Ich und meine Eltern wollten im Sommer an den Lago Maggiore und deswegen wollte ich fragen, wie man dort mit Kunstköder angeln darf und nicht nur mit Naturköder?

Es muss ja iwie einen Weg geben, wenn einer was weiß, bitte antworten.


----------



## ThomasL (3. Mai 2010)

*AW: Lago Maggiore*

Hallo Angel-Flo

Wenn du eine Karte löst, darfst du auch mit Kunstködern und toten Köderfischen angeln. Ansonsten nur eine Rute mit Einzelhaken und Wurm, Made, Brot, etc.


----------



## Angel-Flo (6. Mai 2010)

*AW: Lago Maggiore*

oke danke und das wird man auf der Gemeinde oder so ähnlich machen können oder?

verstehen die auch englisch oder gar deutsch?


----------



## Koala (7. Mai 2010)

*AW: Lago Maggiore*

Hallo Flo. 

Ich fahr seit einigen Jahren im Sommer zum Luganer See, Wakeboarden und Angeln :g

Dort bekommst du die Gewässerscheine im Postoffice, ich glaube das ist dort in der Gegend so üblich. 
Kostet dort ca. 17€. 

Mit English und Deutsch bin ich da noch nie weiter gekommen. Irgendwie können und / oder wollen die das nicht verstehen. 

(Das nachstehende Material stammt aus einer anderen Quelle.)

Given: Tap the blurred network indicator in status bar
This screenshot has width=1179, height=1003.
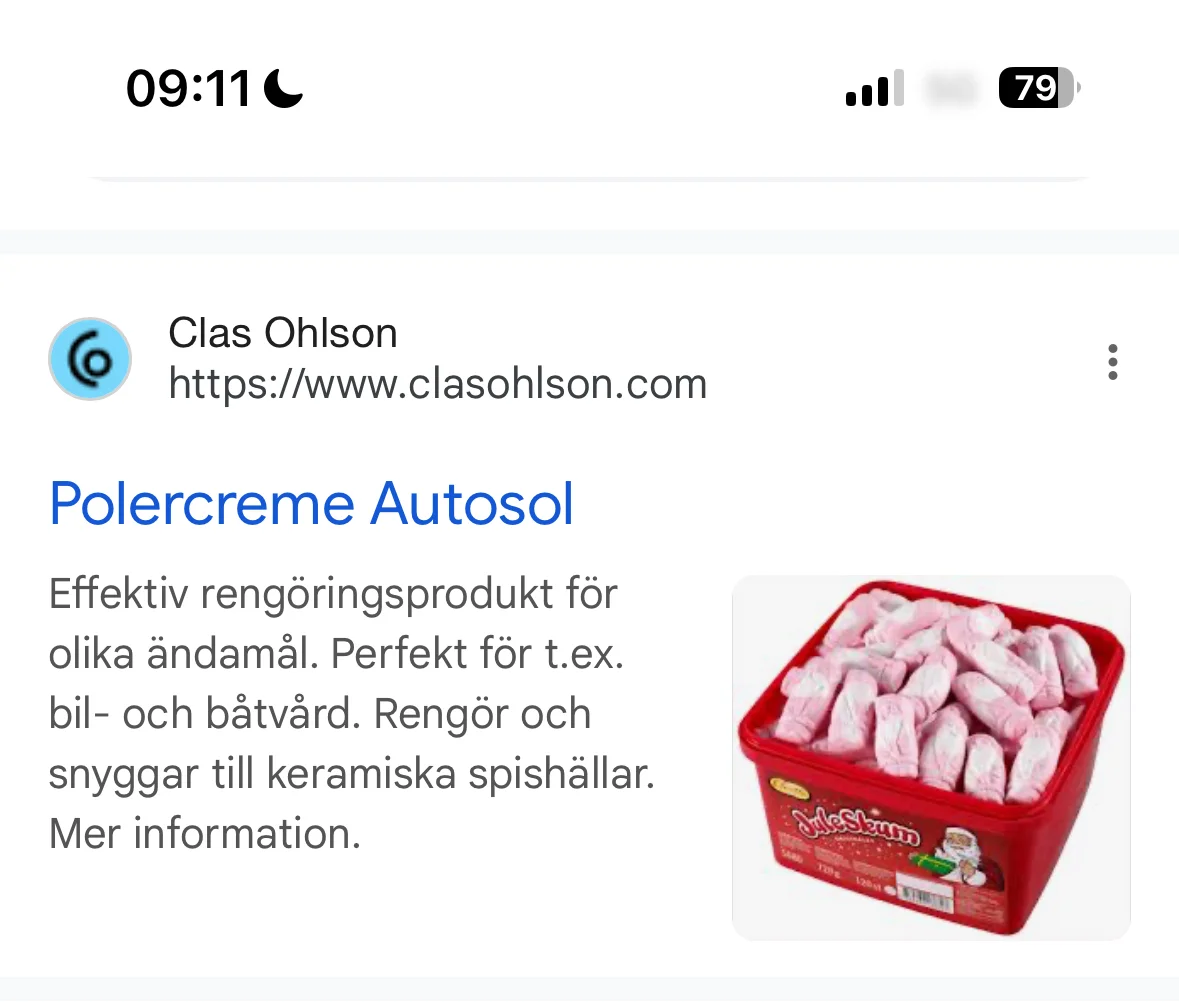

Sag denen einfach: "Licenza pescare" - dann wissen die du brauchst ne "Zulassung zum angeln"

LG Daniel


----------



## Alaska2010 (11. Mai 2010)

*AW: Lago Maggiore*

Hallo Angler-Flo

War selbst schon oft im Tessin angeln. Du bekommst die Erlaubnis in Fischereigeschäften, z.T. Polizeiposten, Tourismusbüros usw. Das Patent kostet für sieben Tage CHF 120.-- (rund € 80.--) wenn du über 19 Jahre alt bist, sonst 30 Franken (rund € 20.--). Die nehmens auch von den Lebendigen, dafür kannst Du praktisch im ganzen Kanton, also auch in Bächen und Flüssen angeln (mit einigen wenigen Ausnahmen). Nähere Informationen findest Du unter dem nachfolgenden Link. Natürlich das Meiste in italiensch (so sind die im Tessin).

http://www.ticino.ch/15/common_details.jsp?id=15449&lang=de

Wünsche Dir Petri Heil und lass uns noch ein paar Fische


----------